Corley and colleagues tracked screening status and CRC incidence and mortality annually from 2000 to 2019 among about 1.1 million members aged 50-75 years across 22 medical centers of the integrated healthcare system. The cohort included American Indian or Alaska Native, Asian, Black, Hispanic, Native Hawaiian or Pacific Islander, and White members.

Screening rates via FIT, colonoscopy, or sigmoidoscopy more than doubled after starting the program, from about 37% in the early years to about 80% within a few years, and it stayed that high through 2019, Corley reported. 

“Importantly, these large increases occurred across the whole population with only small differences,” he said. 

For example, about 76% of Hispanic members, 77% of Black members, 82% of White members, and 83% of Asian members were up to date in the later years and through 2019.

“This shows that systematic, comparable outreach can provide a level playing field for completion of preventive care,” Corley said.

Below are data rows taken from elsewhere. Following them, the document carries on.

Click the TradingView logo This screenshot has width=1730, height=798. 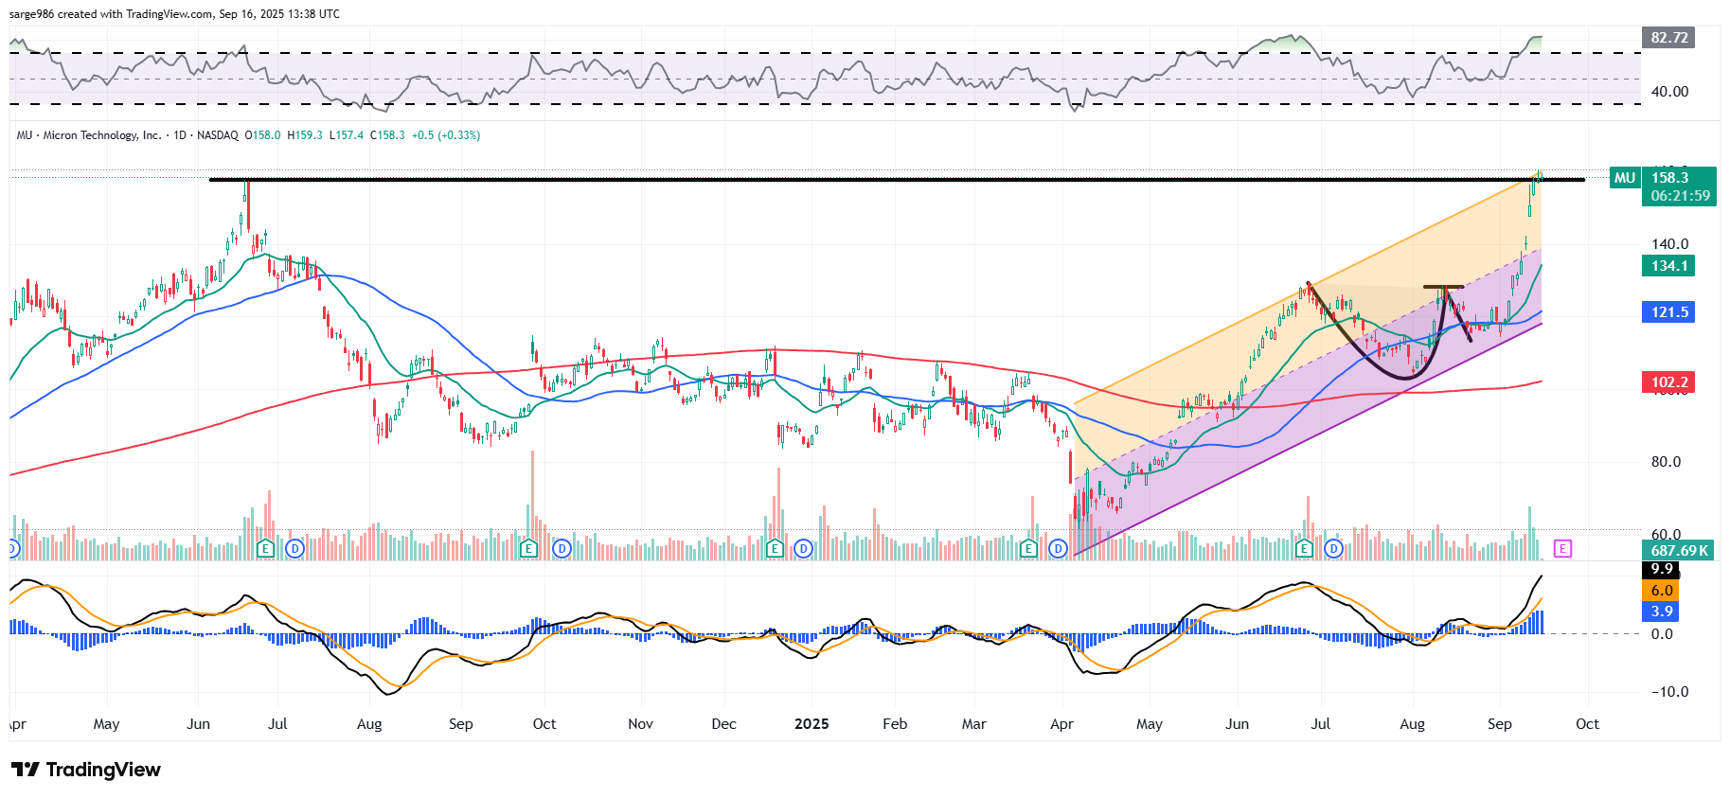click(x=86, y=770)
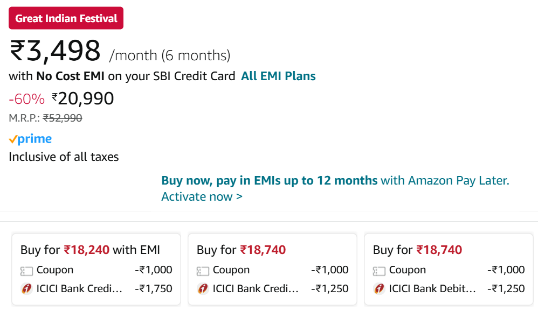538x311 pixels.
Task: Click the ₹20,990 deal price
Action: coord(83,98)
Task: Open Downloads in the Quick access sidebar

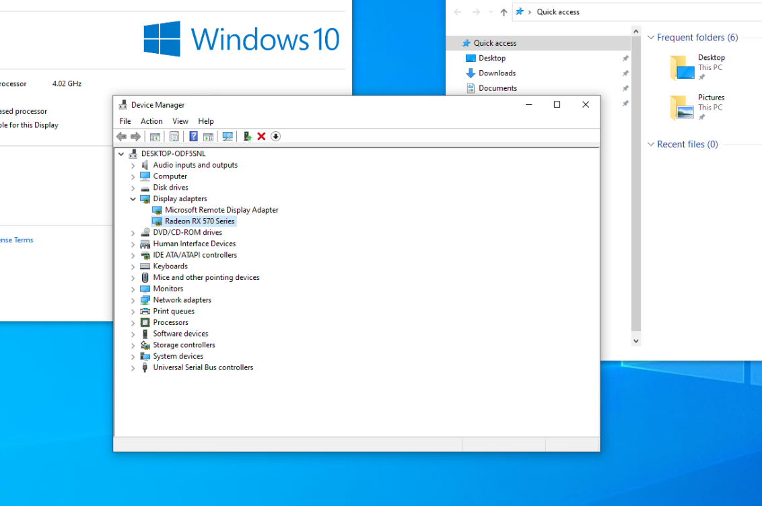Action: tap(497, 73)
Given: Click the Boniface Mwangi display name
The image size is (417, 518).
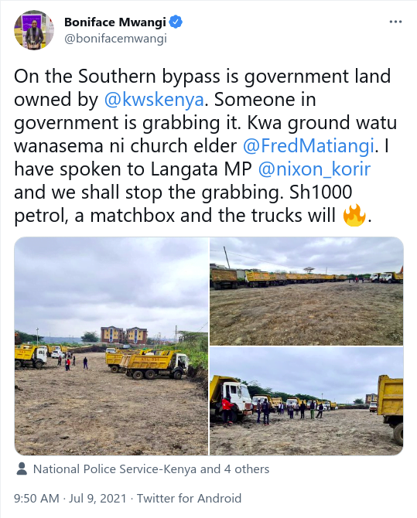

After an expected early uptick in CRC incidence due to early detection, incidence later declined and by 2019 had dropped approximately 30% across the groups.

 

Long-Standing Disparities Erased

CRC deaths also fell by about 50% across all groups, with the largest decline among Black members, Corley noted.

Racial and ethnic disparities in both CRC incidence and mortality have long existed, with Black patients in particular experiencing higher risks and worse outcomes, likely from a mixture of risk factors and healthcare utilization, Corley said.

Offering outreach and equal access to screening in the Kaiser program erased those long-standing disparities.

“It’s remarkable that some of these large differences in mortality by race and ethnicity that we saw two decades ago, and which are found throughout the United States, are now similar to small chance variation in the population,” Corley said.

Flexibility was key to getting more people screened, he noted. “It’s about reaching people at their homes and offering a choice to patients. It’s an astonishingly simple concept.”

It’s important to note that these findings stem from a large, integrated healthcare system, which may differ from other settings, although similar outreach strategies have succeeded in safety net clinics and smaller practices, Corley added.

By boosting screening rates to 80%, the health system reached the level that’s essentially been defined in the past as our goal of screening programs, said Loren Laine, MD, AGAF, professor of medicine (digestive diseases) at Yale School of Medicine, New Haven, Connecticut, and chair of this year’s DDW. 

Dr. Loren Laine



“It shows that if health systems institute programmatic screening for all their covered individuals, they could markedly increase screening, said Laine, who also served as moderator of the press briefing.

“Most importantly, of course, [screening] was associated with a reduction in colorectal cancer incidence and deaths,” he said.

The study had no commercial funding. Corley reported having no relevant conflicts of interest.

Laine’s disclosures included consulting and/or relationships with Medtronic, Phathom Pharmaceuticals, Biohaven, Celgene, Intercept, Merck, and Pfizer.

A version of this article appeared on Medscape.com.